**DATA LINES**
═══

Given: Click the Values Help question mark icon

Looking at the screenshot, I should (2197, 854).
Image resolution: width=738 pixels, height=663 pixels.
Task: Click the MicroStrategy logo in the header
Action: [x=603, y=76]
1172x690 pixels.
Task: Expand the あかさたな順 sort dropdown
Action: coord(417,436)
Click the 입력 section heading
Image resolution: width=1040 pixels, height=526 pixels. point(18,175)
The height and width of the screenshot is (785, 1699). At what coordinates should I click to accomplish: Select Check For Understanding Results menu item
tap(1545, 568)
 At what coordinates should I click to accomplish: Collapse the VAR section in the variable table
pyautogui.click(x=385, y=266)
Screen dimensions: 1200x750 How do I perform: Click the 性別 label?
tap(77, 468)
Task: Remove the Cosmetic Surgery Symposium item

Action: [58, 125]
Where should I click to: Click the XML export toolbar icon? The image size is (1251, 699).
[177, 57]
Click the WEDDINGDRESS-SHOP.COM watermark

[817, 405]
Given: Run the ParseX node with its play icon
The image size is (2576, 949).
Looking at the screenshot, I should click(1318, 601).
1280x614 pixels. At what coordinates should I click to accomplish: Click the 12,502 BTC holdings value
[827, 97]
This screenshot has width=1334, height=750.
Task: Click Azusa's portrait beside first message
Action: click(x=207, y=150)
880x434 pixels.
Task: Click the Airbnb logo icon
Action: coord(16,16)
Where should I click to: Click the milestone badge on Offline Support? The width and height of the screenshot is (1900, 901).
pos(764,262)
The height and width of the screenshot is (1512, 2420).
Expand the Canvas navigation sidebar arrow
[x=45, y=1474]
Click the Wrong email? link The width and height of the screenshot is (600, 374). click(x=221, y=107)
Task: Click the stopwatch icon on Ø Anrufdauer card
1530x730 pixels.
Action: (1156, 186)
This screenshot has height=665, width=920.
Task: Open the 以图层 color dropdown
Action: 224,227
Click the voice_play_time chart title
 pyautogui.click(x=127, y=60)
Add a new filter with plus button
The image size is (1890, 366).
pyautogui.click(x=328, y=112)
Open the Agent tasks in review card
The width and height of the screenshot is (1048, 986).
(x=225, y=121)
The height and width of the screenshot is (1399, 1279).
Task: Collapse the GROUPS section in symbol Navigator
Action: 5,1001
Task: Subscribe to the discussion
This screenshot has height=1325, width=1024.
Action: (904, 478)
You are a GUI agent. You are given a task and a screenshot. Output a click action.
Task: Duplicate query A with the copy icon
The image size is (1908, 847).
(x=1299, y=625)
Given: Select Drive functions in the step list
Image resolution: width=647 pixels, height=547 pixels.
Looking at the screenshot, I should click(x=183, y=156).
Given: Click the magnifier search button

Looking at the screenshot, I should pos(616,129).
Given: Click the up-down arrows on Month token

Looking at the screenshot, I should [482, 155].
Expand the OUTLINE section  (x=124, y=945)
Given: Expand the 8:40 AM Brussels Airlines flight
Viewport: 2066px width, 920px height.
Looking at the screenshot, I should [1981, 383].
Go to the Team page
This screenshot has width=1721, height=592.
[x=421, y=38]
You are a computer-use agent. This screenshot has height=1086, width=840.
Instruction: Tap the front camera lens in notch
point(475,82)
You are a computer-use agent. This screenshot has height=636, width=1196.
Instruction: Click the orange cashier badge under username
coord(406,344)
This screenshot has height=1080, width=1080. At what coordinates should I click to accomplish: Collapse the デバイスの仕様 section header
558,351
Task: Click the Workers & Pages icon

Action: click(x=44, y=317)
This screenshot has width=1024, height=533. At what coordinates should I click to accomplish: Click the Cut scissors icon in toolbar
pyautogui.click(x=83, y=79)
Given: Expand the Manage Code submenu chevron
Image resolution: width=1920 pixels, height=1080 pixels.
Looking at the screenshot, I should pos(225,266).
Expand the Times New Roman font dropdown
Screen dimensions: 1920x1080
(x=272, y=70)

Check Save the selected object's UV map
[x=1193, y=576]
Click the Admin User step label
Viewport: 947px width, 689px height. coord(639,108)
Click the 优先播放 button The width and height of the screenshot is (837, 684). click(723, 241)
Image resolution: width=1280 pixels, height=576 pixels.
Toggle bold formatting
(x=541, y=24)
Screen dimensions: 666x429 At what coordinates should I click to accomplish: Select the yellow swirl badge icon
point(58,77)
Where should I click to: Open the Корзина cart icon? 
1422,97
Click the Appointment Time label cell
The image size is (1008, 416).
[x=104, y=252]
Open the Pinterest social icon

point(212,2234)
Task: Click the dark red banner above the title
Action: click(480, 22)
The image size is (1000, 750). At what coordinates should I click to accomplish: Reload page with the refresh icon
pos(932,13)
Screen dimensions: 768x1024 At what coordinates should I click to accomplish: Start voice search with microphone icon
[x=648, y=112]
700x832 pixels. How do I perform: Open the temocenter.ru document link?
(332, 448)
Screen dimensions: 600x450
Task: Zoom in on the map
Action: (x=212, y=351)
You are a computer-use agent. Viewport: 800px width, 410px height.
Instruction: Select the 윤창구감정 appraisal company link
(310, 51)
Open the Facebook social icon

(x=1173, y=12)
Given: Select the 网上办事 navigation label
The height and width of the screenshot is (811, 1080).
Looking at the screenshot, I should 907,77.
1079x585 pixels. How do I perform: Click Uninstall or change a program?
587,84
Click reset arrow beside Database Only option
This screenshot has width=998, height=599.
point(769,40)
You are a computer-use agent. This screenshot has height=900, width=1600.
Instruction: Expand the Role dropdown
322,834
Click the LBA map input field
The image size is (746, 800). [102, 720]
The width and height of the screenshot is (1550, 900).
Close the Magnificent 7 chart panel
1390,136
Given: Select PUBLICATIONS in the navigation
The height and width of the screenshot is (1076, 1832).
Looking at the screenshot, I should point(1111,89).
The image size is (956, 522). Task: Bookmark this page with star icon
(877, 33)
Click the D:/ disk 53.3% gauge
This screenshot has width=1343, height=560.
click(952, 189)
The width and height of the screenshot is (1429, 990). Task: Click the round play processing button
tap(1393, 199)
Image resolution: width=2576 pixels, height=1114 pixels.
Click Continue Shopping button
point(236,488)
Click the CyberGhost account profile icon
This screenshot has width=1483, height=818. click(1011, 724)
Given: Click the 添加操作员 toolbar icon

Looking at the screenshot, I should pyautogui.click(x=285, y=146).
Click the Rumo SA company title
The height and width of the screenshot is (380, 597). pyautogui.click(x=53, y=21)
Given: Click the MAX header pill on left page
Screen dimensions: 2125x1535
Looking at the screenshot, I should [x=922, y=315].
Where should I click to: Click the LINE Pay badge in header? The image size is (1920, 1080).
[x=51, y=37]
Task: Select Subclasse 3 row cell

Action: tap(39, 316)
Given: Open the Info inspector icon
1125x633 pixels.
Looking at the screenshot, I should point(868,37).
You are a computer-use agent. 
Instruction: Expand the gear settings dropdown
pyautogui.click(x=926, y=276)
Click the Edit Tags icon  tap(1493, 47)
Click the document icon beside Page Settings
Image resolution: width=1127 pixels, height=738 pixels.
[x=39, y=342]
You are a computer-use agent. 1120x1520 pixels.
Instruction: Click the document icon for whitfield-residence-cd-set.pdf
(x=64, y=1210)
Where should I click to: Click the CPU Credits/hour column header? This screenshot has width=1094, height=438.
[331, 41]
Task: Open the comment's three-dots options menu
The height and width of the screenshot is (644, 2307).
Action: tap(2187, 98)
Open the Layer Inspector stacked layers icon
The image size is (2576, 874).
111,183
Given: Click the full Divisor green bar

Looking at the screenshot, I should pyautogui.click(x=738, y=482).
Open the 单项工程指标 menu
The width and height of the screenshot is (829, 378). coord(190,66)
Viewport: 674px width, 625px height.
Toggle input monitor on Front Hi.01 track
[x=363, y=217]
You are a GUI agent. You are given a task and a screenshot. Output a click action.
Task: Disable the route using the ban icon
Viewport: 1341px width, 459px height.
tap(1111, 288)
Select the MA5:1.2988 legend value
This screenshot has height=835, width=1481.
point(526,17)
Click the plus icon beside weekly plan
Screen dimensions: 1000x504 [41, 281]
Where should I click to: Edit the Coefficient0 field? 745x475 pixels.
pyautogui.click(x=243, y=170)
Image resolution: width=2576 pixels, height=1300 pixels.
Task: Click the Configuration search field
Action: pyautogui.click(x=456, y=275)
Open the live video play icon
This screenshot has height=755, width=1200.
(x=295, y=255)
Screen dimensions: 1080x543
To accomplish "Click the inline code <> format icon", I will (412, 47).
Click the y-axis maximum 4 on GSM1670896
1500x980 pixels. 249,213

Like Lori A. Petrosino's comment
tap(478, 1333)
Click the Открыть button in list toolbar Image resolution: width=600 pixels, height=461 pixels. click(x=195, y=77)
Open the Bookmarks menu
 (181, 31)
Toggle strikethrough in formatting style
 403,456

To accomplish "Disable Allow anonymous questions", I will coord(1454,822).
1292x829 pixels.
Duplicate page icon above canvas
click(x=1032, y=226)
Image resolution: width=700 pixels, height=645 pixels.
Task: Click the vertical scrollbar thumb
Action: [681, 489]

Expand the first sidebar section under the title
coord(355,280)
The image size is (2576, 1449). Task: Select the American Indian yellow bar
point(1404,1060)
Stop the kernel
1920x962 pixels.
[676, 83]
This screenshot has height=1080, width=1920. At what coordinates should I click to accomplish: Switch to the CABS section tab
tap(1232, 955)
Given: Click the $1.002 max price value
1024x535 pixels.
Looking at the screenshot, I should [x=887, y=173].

═══

**TASK GOAL**
Render the listing from the line with "Expand the OUTLINE" to the line with "[x=421, y=38]" as a CSV with two columns, headed text and answer, giving each text and its answer one row. Put every field in quotation marks and replace line breaks inside a field with spaces.

**EXERCISE ANSWER**
text,answer
"Expand the OUTLINE section","(x=124, y=945)"
"Given: Expand the 8:40 AM Brussels Airlines flight Viewport: 2066px width, 920px height.","Looking at the screenshot, I should [1981, 383]."
"Go to the Team page This screenshot has width=1721, height=592.","[x=421, y=38]"